Council chiefs look set to press ahead with controversial plans to close five Shropshire primary schools, it was announced today.
Councillors will be asked next week to back the closure of Barrow, Hopton Wafers and Maesbury primary schools. They will also be asked to support the closure of Shawbury Primary School to create a single school for the village with St Mary's Primary School.
Cabinet will be asked not to close Stiperstones Primary School, near Shrewsbury, but will instead allow it to explore plans to federate with Chirbury Primary School, which would see the two share facilities.
And next Wednesday's cabinet will also be asked to proceed with proposals to close Ifton Heath Primary School, in St Martins, and create an all-through school at the village's Rhyn Park Secondary School.
However other schools which were facing closure look set to be saved under the new proposals.
And council chiefs say a plan to federate Onny and Lydbury North primary schools should also be investigated.
Next week's meeting will also recommend that the age range of Buntingsdale Infant School, near Market Drayton, should be extended to allow the school to take children aged four to 11.

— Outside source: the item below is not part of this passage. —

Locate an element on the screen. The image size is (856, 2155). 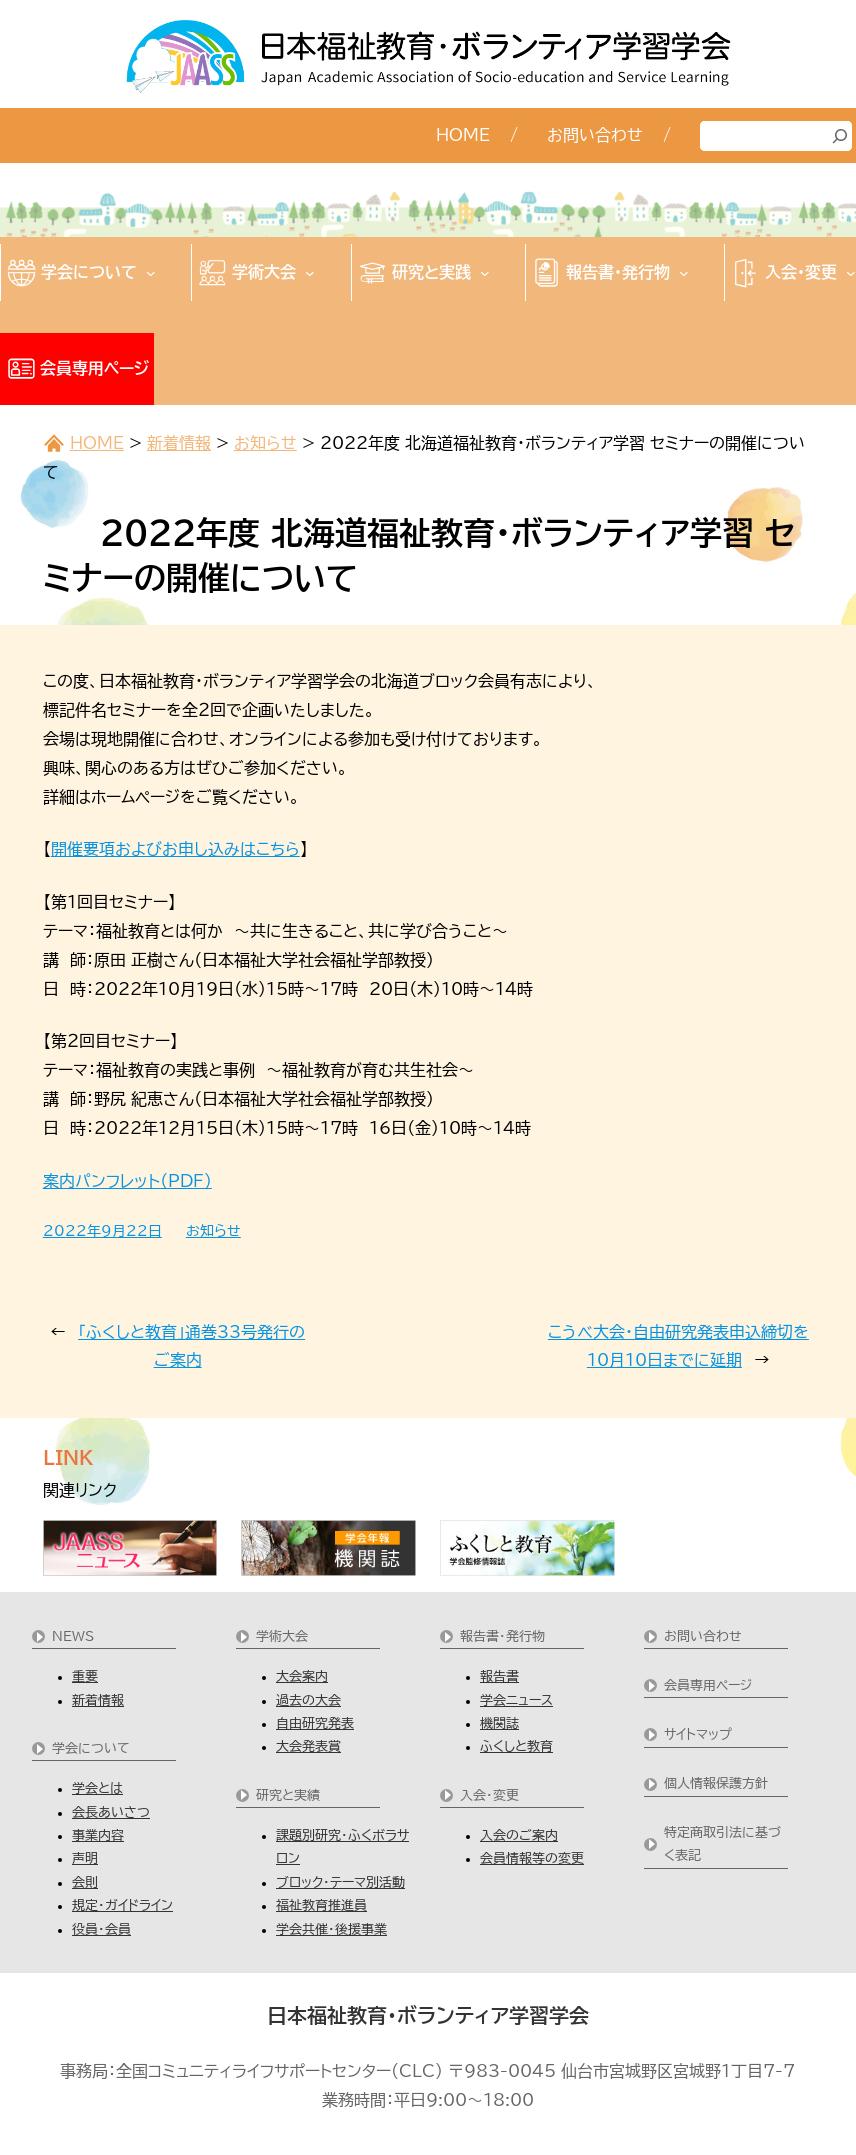
会員情報等の変更 is located at coordinates (532, 1858).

Councillor Aggie Caesar-Homden, cabinet member for education and skills, vowed the authority had listened to all the arguments against the proposed closures but said the plans were the best option for the county's children.

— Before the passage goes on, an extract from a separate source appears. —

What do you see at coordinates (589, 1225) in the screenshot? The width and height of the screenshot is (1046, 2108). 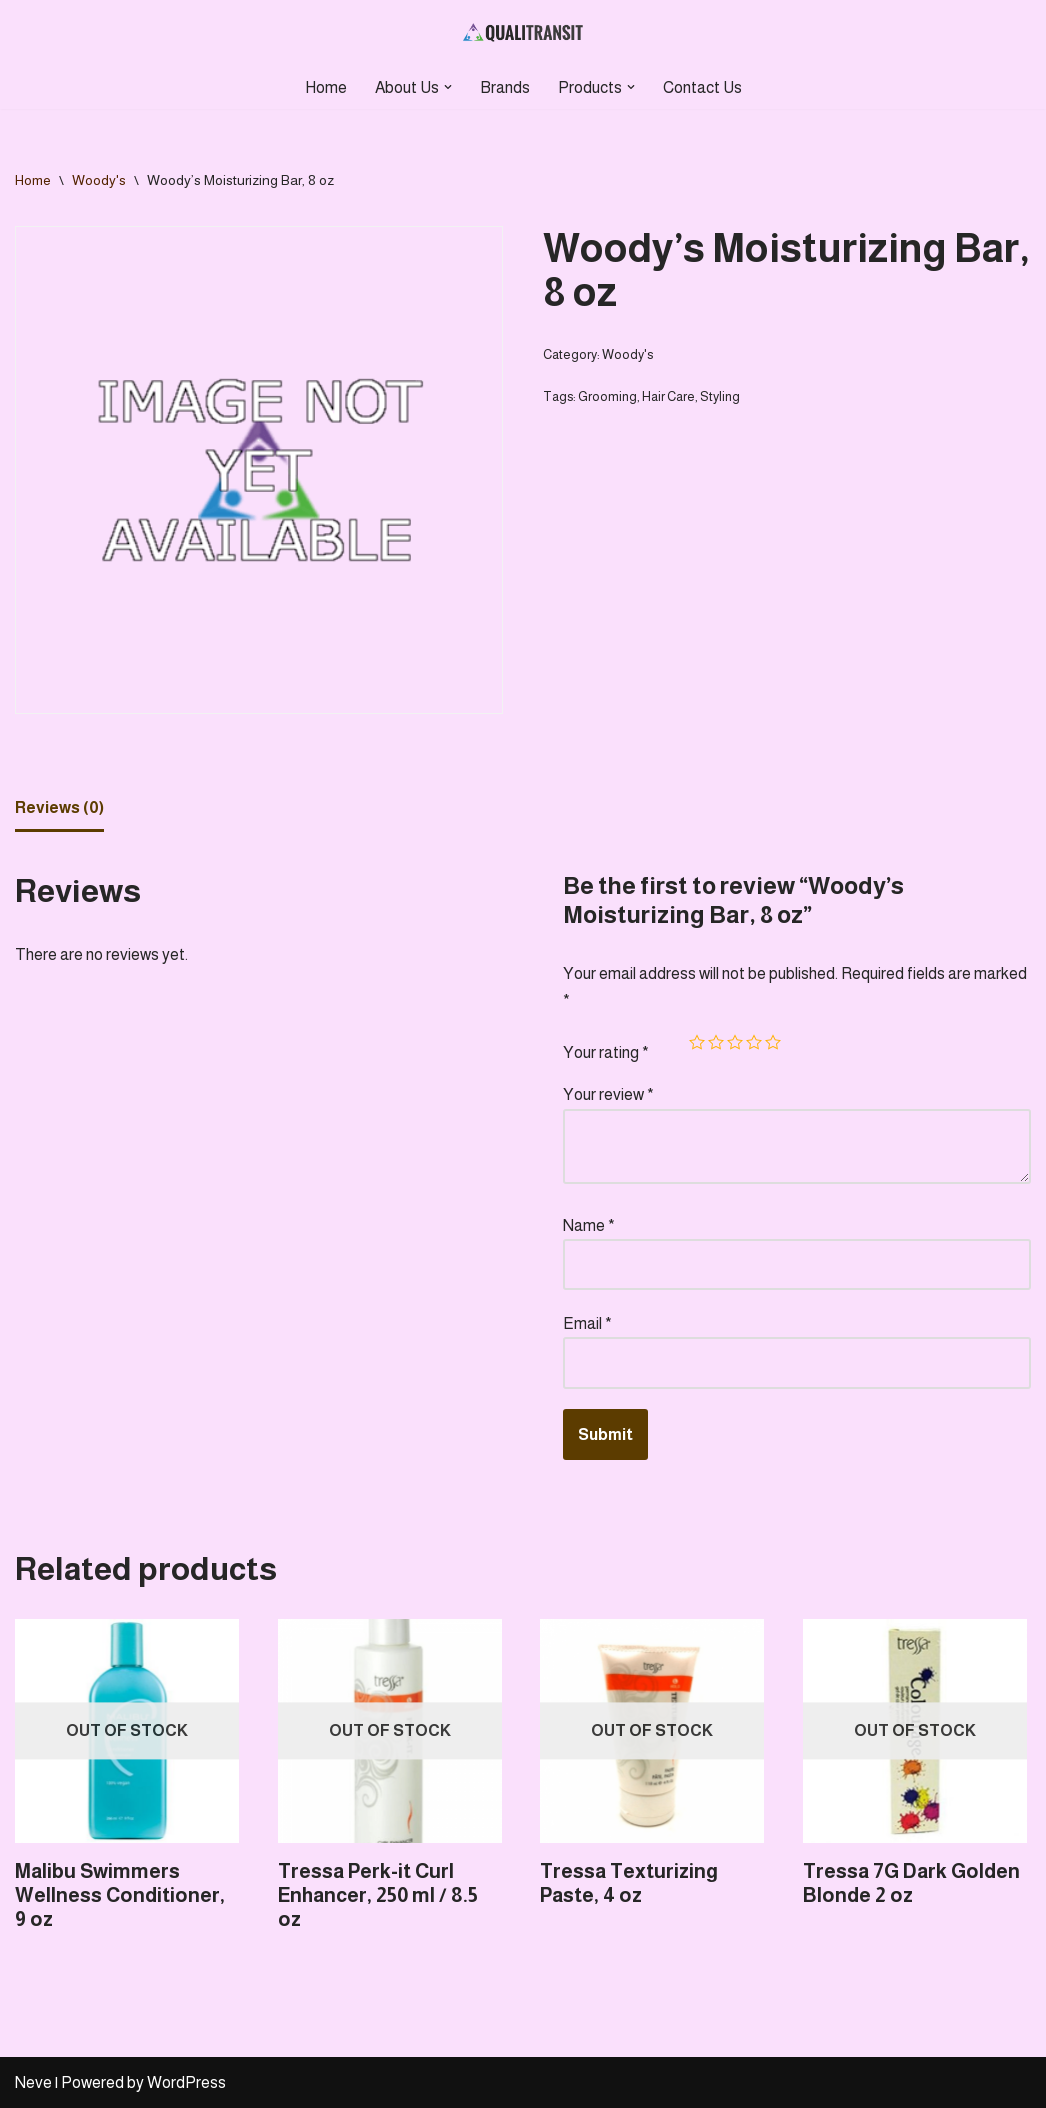 I see `Name` at bounding box center [589, 1225].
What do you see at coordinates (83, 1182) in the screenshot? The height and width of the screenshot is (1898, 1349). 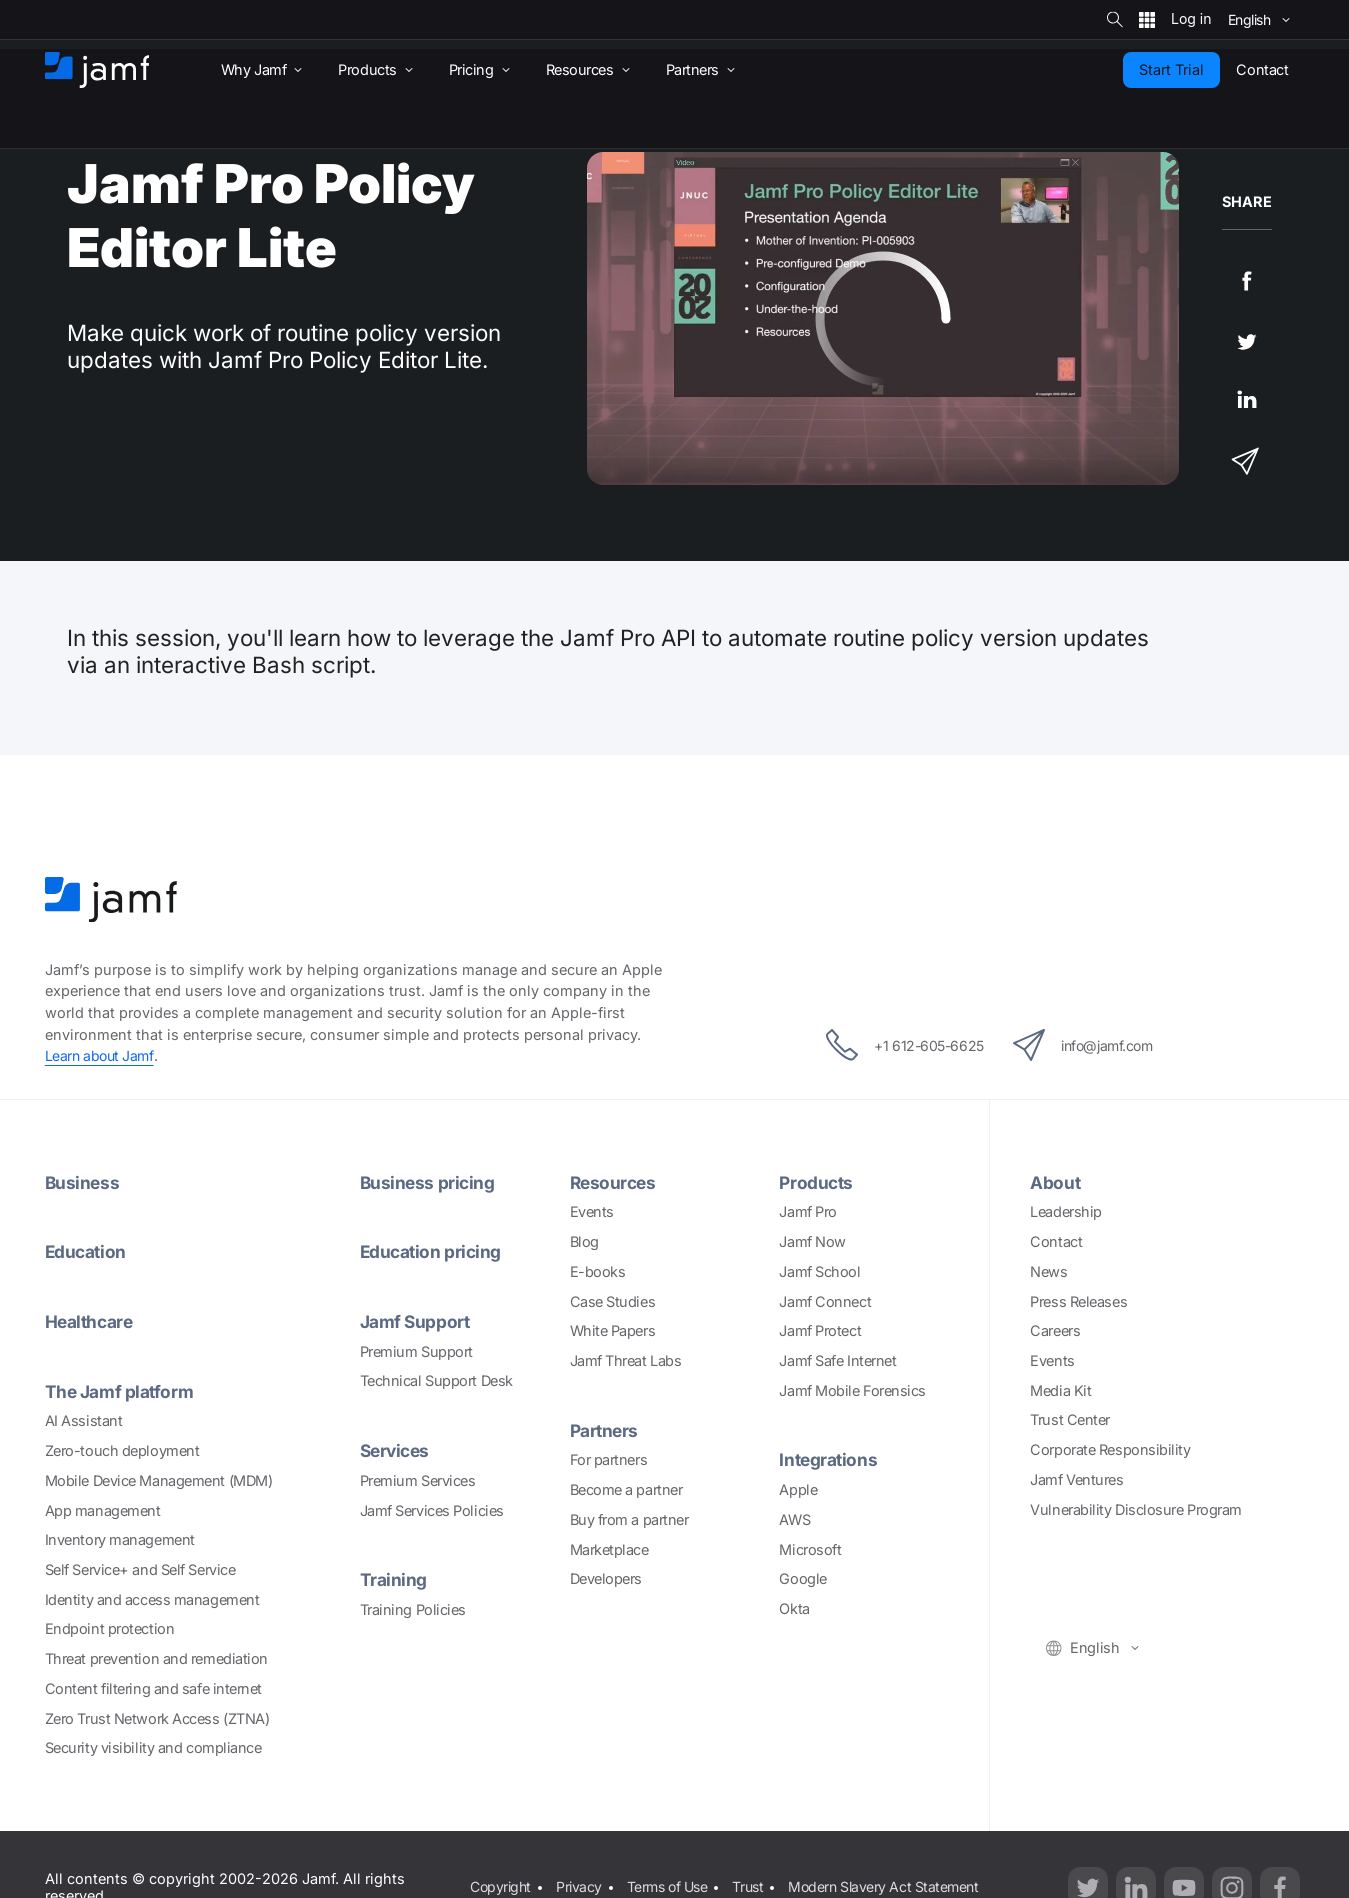 I see `Business` at bounding box center [83, 1182].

She said: "We, as a cabinet, have very difficult decisions ahead of us.
"However, we have not arrived at this stage without careful consideration of all the issues and options – consultation has taken place on an extensive scale.
"We have worked alongside schools and their communities for more than a year to look at the challenges facing our schools and ways to address them," she added.
If cabinet backs the closure plans, the affected schools will shut in August next year.
A decision on the Wakeman School, Shrewsbury, which is also threatened with closure, is due to be made in September after a second round of consultation was launched.